Which brings me to the new development presets in Lightroom Classic 9.2. Adobe has chosen to abandon the old mechanism entirely. The old way of assigning presets is gone, the old preset XMP files are gone, and unfortunately, so are your old presets if you created any.
On the flip side, the new presets are somewhat better exposed, and certainly more easily portable between computers as they’re now simply xmp files.
Additionally, Adobe has extended the format to support ISO dependent settings. And, the best part of which, is that Lightroom will now interpolate between ISOs that aren’t specifically indicated. You can now have a preset for ISO 400, and another for ISO 3200, and all the intervening ISOs, including the oddball Nikon auto-ISO ones, will be smoothly interpolated between the two end points.
That said, I did strongly imply that there’s a catch to this, and there is. Adobe rolled out this feature without providing a way through Lightroom itself to create these ISO dependent preset files — you have to do this manually in a text editor.
To make matters worse, while they provide some samples they don’t provide complete documentation on how the presets work. And this is what I’ve spent the last hour working on trying to figure out.

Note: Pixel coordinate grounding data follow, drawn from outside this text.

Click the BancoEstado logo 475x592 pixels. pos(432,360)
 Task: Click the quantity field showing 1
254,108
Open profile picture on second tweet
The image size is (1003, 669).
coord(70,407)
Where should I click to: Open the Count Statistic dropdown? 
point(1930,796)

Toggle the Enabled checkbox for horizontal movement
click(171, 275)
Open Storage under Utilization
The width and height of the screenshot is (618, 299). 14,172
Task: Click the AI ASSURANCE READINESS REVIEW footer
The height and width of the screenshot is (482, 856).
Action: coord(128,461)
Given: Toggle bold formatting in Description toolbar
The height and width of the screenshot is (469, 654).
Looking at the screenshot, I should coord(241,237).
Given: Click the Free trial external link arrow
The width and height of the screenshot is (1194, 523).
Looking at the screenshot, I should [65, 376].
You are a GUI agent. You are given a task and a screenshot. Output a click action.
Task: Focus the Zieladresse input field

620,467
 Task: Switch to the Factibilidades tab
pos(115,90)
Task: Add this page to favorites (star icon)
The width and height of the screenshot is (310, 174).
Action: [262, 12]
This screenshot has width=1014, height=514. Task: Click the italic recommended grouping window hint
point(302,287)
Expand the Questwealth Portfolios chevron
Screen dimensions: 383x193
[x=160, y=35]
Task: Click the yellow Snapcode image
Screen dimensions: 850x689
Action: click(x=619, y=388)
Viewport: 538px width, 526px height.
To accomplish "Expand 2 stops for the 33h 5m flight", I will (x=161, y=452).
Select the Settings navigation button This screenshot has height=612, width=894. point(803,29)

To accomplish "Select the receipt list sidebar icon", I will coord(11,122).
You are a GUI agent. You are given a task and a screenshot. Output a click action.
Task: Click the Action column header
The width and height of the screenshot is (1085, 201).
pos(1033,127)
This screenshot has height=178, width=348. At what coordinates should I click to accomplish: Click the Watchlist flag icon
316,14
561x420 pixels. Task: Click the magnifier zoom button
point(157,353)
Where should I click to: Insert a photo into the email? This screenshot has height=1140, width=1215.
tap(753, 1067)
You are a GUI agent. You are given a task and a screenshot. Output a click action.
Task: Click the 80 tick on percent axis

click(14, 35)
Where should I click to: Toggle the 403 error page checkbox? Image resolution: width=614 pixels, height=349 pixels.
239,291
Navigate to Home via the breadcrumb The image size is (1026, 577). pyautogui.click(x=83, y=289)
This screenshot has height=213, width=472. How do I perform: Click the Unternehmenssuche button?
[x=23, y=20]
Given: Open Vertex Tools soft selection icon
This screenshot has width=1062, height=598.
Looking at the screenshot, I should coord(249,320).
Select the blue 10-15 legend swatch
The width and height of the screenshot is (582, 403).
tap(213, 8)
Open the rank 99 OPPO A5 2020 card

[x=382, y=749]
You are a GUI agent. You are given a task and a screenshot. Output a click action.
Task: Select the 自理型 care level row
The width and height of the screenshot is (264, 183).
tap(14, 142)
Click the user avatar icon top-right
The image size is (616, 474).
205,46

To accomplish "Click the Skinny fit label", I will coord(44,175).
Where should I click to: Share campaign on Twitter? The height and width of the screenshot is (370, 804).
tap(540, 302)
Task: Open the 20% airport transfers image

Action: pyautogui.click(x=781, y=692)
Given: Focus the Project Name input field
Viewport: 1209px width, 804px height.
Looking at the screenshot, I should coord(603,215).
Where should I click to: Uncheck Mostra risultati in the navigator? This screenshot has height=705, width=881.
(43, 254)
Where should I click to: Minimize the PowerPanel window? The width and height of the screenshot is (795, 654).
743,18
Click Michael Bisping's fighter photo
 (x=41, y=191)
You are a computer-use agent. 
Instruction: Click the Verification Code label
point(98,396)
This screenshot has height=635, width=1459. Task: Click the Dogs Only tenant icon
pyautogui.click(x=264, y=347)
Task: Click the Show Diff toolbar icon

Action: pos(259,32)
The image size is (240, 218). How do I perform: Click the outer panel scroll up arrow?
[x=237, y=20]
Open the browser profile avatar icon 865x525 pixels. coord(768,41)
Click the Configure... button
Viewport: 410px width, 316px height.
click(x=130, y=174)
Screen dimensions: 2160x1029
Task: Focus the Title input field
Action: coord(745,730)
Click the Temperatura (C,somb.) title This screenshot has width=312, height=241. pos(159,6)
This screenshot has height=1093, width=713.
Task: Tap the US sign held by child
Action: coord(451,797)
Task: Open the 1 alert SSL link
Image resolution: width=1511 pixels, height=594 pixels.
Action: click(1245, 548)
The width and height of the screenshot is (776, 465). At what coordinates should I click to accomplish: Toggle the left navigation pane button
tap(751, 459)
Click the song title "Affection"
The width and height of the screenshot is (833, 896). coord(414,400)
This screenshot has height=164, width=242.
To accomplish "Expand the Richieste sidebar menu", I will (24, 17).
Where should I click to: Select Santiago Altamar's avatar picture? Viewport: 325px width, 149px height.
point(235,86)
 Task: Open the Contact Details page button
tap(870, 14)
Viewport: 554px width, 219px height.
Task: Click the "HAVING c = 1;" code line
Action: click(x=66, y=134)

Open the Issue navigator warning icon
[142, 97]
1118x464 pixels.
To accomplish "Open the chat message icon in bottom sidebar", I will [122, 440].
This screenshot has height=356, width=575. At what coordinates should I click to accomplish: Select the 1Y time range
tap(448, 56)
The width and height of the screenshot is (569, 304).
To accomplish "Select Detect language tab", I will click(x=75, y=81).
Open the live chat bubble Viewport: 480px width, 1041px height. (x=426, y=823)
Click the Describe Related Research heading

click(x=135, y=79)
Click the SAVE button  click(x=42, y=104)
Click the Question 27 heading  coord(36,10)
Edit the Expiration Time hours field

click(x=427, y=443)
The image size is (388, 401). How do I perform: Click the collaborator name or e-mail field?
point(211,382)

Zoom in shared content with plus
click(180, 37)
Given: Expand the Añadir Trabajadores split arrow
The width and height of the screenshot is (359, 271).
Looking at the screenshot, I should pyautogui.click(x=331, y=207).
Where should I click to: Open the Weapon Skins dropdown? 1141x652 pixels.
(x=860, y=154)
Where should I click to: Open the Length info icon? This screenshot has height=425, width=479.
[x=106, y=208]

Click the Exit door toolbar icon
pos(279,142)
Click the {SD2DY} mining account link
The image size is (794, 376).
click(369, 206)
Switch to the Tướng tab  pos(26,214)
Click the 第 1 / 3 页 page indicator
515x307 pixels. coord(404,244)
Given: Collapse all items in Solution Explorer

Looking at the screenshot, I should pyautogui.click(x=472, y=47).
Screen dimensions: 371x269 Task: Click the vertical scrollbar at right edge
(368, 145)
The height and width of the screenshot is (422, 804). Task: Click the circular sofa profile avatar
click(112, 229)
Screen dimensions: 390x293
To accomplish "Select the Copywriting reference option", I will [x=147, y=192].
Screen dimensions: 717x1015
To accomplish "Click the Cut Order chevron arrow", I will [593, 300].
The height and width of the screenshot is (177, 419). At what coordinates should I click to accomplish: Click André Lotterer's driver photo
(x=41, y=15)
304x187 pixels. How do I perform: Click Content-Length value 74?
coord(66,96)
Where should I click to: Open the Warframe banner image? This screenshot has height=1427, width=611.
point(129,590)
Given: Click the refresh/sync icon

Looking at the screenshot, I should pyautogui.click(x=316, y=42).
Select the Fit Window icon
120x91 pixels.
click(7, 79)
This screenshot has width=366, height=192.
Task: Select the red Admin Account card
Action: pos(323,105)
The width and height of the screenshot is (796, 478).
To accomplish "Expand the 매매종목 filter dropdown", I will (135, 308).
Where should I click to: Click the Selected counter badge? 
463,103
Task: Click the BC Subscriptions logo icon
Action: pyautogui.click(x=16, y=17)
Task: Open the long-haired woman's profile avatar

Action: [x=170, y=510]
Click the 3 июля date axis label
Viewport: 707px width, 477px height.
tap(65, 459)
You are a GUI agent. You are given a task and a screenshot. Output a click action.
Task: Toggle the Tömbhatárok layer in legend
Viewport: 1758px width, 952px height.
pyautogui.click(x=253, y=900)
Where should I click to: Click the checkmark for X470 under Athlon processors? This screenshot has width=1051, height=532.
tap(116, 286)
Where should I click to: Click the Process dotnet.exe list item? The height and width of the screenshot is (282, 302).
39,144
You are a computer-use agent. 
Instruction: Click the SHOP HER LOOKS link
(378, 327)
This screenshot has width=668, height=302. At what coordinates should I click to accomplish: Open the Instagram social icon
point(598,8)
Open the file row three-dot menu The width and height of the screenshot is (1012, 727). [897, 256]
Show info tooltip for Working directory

So this is what I’ve discovered so far.
First, you’ll notice that there are essentially two parts to the preset’s xmp file. First there are
crs: attributes in the
<rdf:description tag at the start of the file.
Any setting put in this part of the file will be used as the default value for all ISOs, or when it’s not otherwise specified a
<rdf:li tag in the
<crs:ISODependent> section at the bottom of the file. More importantly, these defaults are also used when Lightroom interpolates between ISOs where an intermediate ISO omits attribute that was defined in the surrounding two.
For example, if you have ISO dependent settings for ISO 400, 1600, and 6400 per the following abridged example.
<rdf:description ... crs:sharpness="20"> ... <crs:ISODependent> <rdf:Seq> <rdf:li crs:ISO="400" crs:sharpness="50"> <rdf:li crs:ISO="1600" crs:LuminanceSmoothing="50"> <rdf:li crs:ISO="3200" crs:LuminanceSmoothing="60"> <rdf:li crs:ISO="6400" crs:sharpness="30"> </rdf:Seq> </crs:ISODependent>
In this example, you might expect sharpness to interpolate smoothly between 50 at ISO 400, and 30 at ISO 6400. That is, you might expect ISO 1600 to have a sharpness of 40.
However, what I’ve found in my testing is that since ISO 1600 and 3200 don’t have a sharpness value specified, Lightroom will assume that they use the default sharpness of 20.
So instead of the sharpening going from 50 at ISO 400 and below, to 40 at ISO 1600, to 35 at ISO 3200, and then to 30 at ISO 6400. It will go from 50 at ISO 400 and below, to 20 at ISO 1600 to ISO 3200, then back up to 30 by ISO 6400.
Though keep in mind intermediate values will still be interpolated. So ISO 800 would have a sharpness value of 35, not the expected 45.
That said, being able to interpolate between ISOs does make creating presets somewhat simpler — well aside from having to edit them yourself, as it allows skipping most intermediate ISOs, and even many full stop ISOs.
I’ve been able to simplify my 5D mark 4 import defaults from having to have 29 individual presets, to only 16 ISO sets in my initial pass at creating an ISO dependent preset. And I’m fairly confident that I can further simplify this by removing some intermediate ISOs that don’t need to be be there.
Unfortunately, Adobe didn’t feel the need to provide a tool to convert users old ISO specific defaults into an ISO dependent defaults, so users that made use of this feature are left to scramble to create new ISO dependent presets to continue their previous workflow.
Overall I can’t complain too much about the change, as I’ve wanted both interpolation between ISOs, and a much easier way to transfer presets between computers and catalogs for a long time now. That said, as ISO dependent presets are a critical part of my camera acclimation and setup process, I’ll be revisiting this in more detail once I’m more comfortable with the new process.